During the 2018 Winter Olympics, many people became familiar with the Norwegian approach to youth sport:

In Norway, children are encouraged to join local sport clubs to help with their social development but there are strict rules, which prevent anyone from keeping score — no one can be ranked first to last until they turn 13. “We want them to be in sports because they want to be,” Tore Øvrebø, head of the Norwegian team, explained to CNN Sport. The focus is on other aspects, he says, not the competitive side. “Instead (of winning) they want to have fun and they want to develop not only as athletes but as social people.”

“Our vision is sport for all. Before you are 12 you should have fun with sport. So we don’t focus on who the winner is before then. Instead we are very focused on getting children into our 11,000 local sports clubs.” Tom Tvedt, President of Norway’s Olympic Committee. (The Guardian)

In contrast to the Norwegian approach, in both our research and experiences as coaches and parents, we have seen something quite different. As an example, this quote is from a parent in response to a previous blog about cutting (de-selection):

I just read your blog and I wanted to tell you about my son’s experience in tryouts. My son is 8 (that’s right, only 8) he was on a Tier 1 team.  His team was really good and then after the season, they had tryouts for the next season.  The tryouts were two 1-hour tryout sessions.  At the end of the 2nd day, all of the players were called into a circle around the coaches.  If you made one of the teams, your name was called and you were given a piece of paper to give to your parents to register you for the team.  After all of the papers were given out, the rest were told they did not make a team. A couple of boys from his team did not make the roster of the new team.  They just sat there while the rest of their old teammates screamed with joy. This made me sick.
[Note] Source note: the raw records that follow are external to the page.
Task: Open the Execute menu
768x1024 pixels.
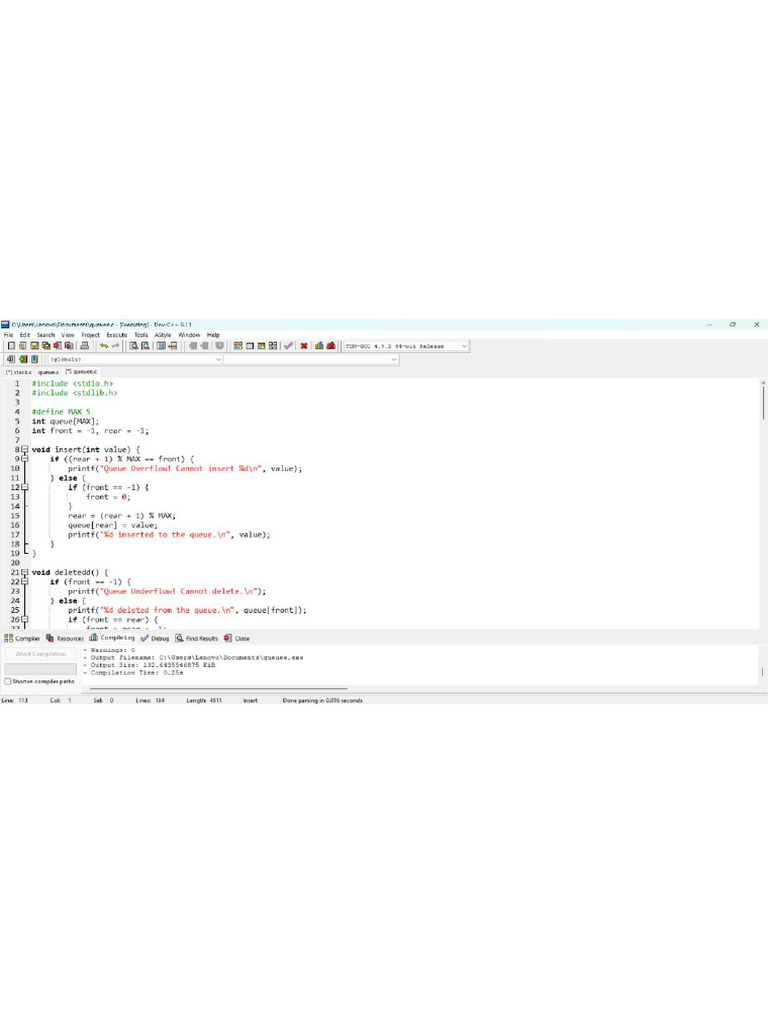Action: click(117, 335)
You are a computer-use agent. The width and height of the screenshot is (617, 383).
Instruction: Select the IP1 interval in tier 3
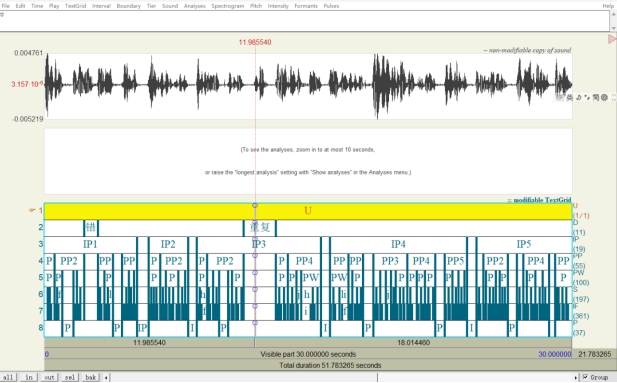click(x=91, y=244)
As professionals in physical education who have played and coached sport at a variety of levels, comments like this about Canadian sport make us cringe. The current problems with participation and engagement in youth sport (e.g., sport drop out [Crane & Temple, 2015]; decline in sport participation during adolescence [Zimmerman-Sloutskis, Zimmerman, & Martin, 2010]; sport specialization [Jayanthi et al., 2013]) led us to begin a program of research that includes to date: surveys of over 1,600 coaches and athletic directors (Junior and High Schools); 52 interviews with young athletes (ages 13-18 years old) who had been cut in the past and their parents; a case study of re-imagined sport at a junior high school and; research into alternative models of sport that endeavour to increase participation and keep kids playing as along as possible. This article will provide strategies to improve de-selection practices and offer alternative sport models to increase youth participation in sport.
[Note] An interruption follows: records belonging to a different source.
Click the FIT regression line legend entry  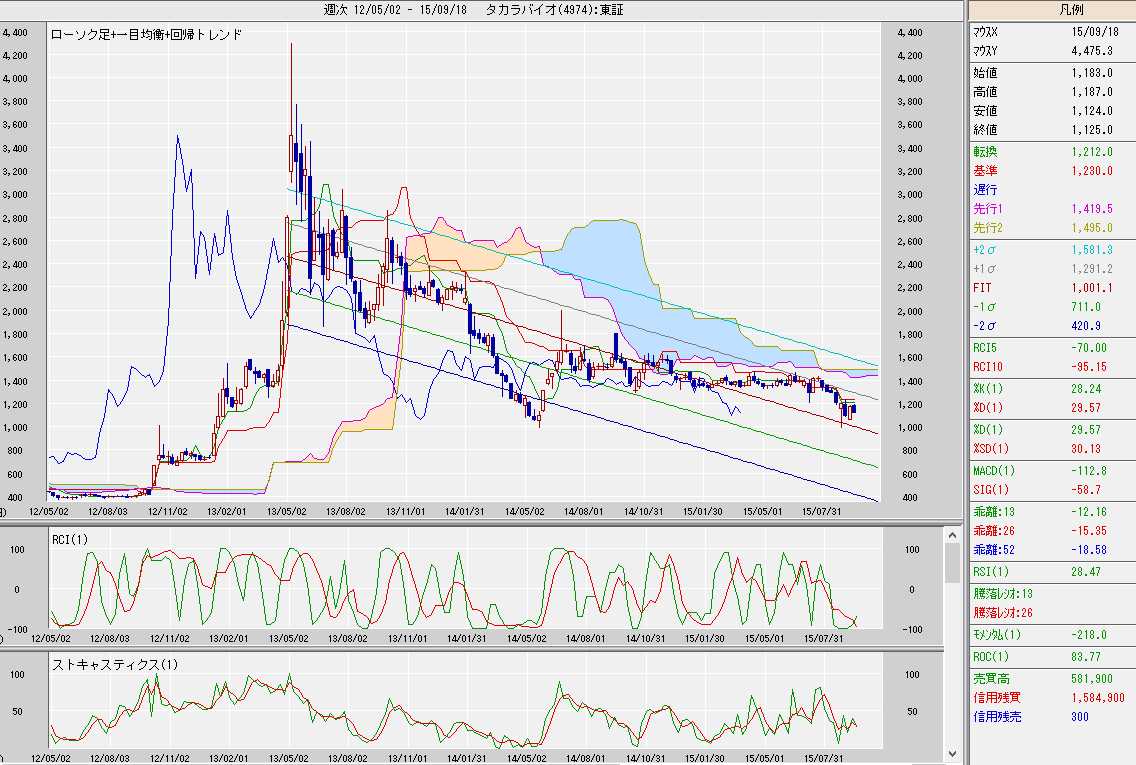(1051, 287)
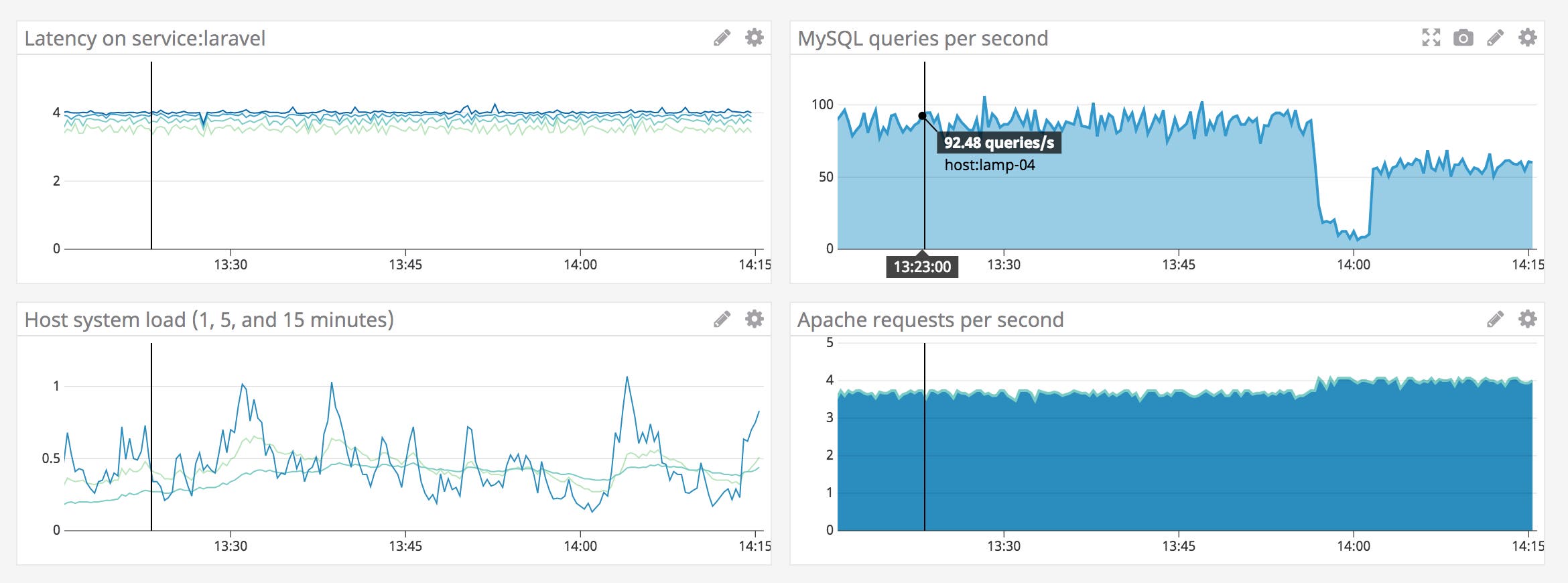This screenshot has width=1568, height=583.
Task: Click the MySQL queries per second title
Action: (x=921, y=39)
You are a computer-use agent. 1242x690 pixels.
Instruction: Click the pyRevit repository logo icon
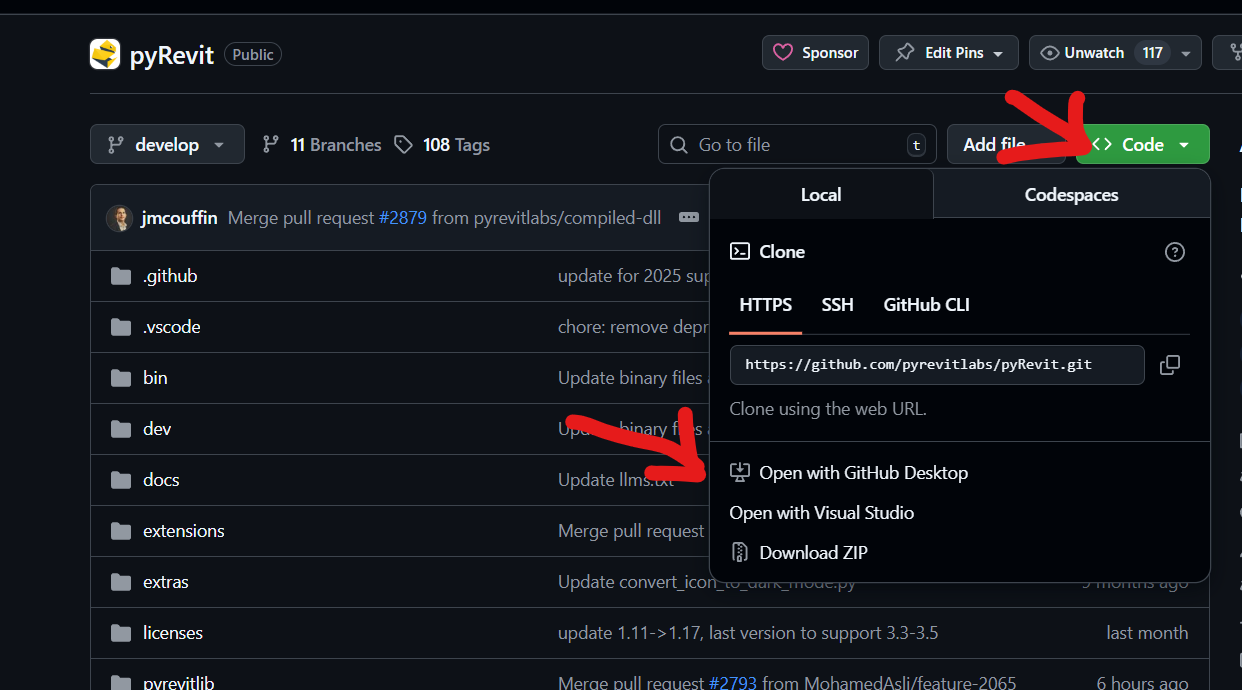tap(105, 54)
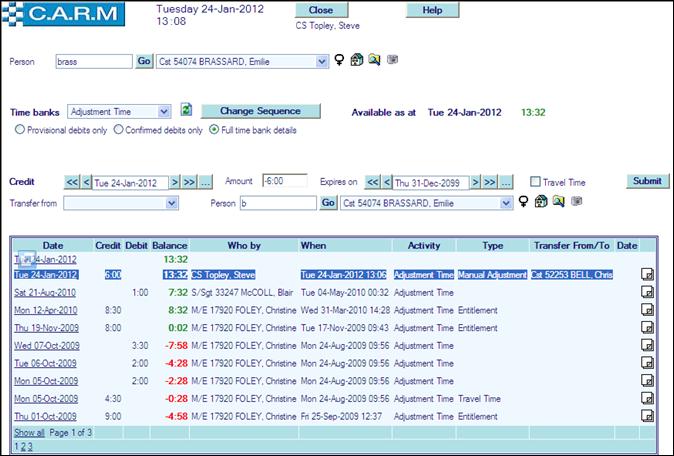Click the organisation building icon next to top Person dropdown
This screenshot has width=674, height=456.
(357, 60)
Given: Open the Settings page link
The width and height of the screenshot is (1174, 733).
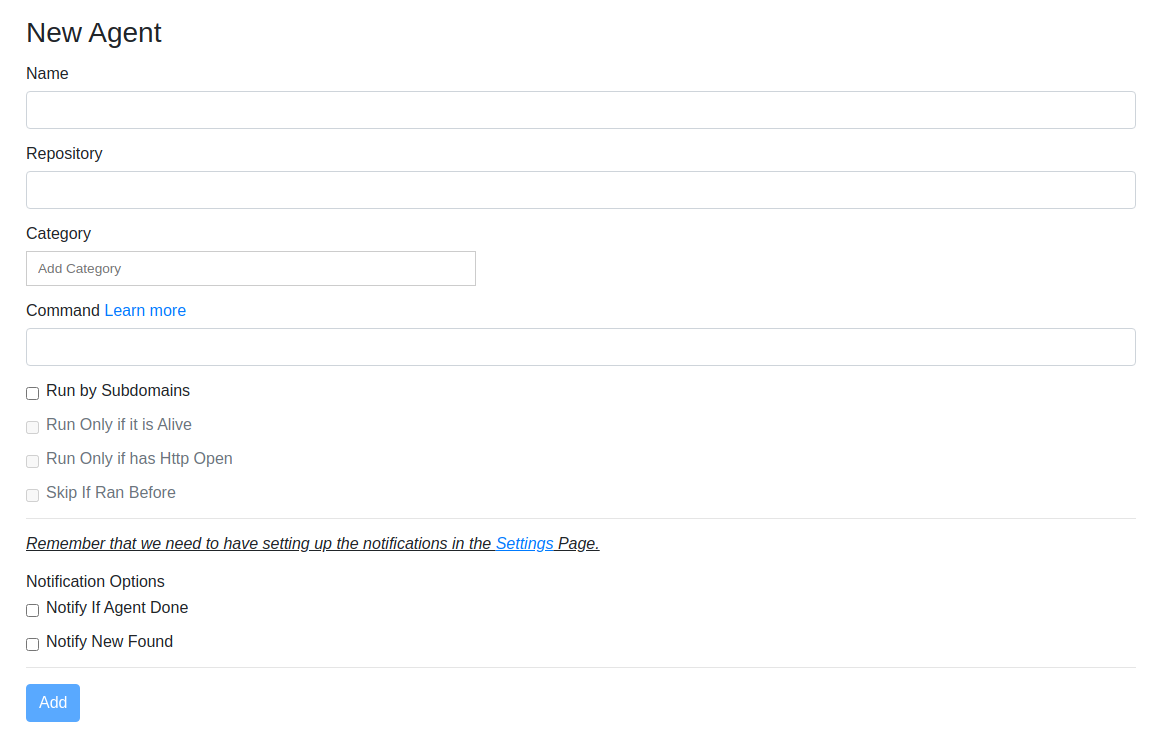Looking at the screenshot, I should click(524, 544).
Easing the Pain of Cutting

Findings from our research confirm that de-selection cuts deep (Gleddie, Sulz, Humbert & Zajdel, in press). There are negative emotional, social and physical consequences. Athletes lose friends and are forced to find new social circles. They question their own identities and can feel lost and adrift. Perhaps quite obviously, their self-esteem is shaken. Time spent being physically active is reduced – not being on the team means no more practices and games. Cutting also deterred athletes from future participation in the same sport, due to low perceptions of ability in that sport. As well, when no specific feedback was provided as to why athletes were cut there was a tendency to assume a low level of skill and a prediction of future failure. The same results happened when athletes were given feedback about things they can’t change like, “You’re too short”.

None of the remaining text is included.